Der Fundplatz liegt innerhalb der römischen Kastelldorfes
Köngens an prominenter Stelle an der Nordsüd-Straße
unmittelbar vor dem Westtor des Kastells. Aufgedeckt werden konnten
die Außenmauern eines überdurchschnittlich großen
Steingebäudes zu dem u. a. zwei beheizbare Innenräume
und ein ungewöhnlich großer Keller mit breiter Zugangsrampe
gehörten. Die Architektur dieses repräsentativ ausgestatteten
Hauses lässt an ein Handelskontor denken, das sich ein wohlhabender
Kaufmann an der Hauptverkehrsstraße des antiken Grinario
errichten ließ.
Schon um 85 n. Chr. gründeten die Römer nur wenige
Meter östlich dieser Stelle ein Militärlager (heute
Römerpark) als Teil des sog. Neckar-Limes. Dieses wurde
zur Keimzelle der späteren Siedlung (Vicus) mit Namen Grinario,
welche bis um 260 n. Chr. bestand, als die Römer das rechtsrheinische
Gebiet räumten und germanische Alamannen mit der Landnahme
begannen. Römische Siedlungen (Vici) dieser Art dienten
nicht der landwirtschaftlichen Produktion, wie heutige Dörfer,
sondern lebten von Handel, Handwerk und Dienstleistungen. Zunächst
diente der Vicus Grinario der Versorgung der Soldaten im Kastell,
bis diese um 150 n. Chr. an den Limes im Remstal vorverlegt wurden.

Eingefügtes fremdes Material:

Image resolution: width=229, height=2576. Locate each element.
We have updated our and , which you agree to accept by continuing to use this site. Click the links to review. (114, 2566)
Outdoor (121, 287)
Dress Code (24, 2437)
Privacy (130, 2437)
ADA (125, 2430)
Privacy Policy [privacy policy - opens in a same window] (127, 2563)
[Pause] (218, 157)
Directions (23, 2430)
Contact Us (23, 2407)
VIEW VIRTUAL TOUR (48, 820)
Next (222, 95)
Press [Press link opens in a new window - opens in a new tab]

Von da an war die Siedlung eine rein zivile Niederlassung an
einem sicher nicht unbedeutenden Neckarübergang. Römische
Vici sind der Form nach Straßendörfer, die sich entlang
der Verkehrswege erstrecken. Um möglichst vielen Betrieben
auf wenig Raum einen Zugang zur wichtigen Straße (Kundschaft)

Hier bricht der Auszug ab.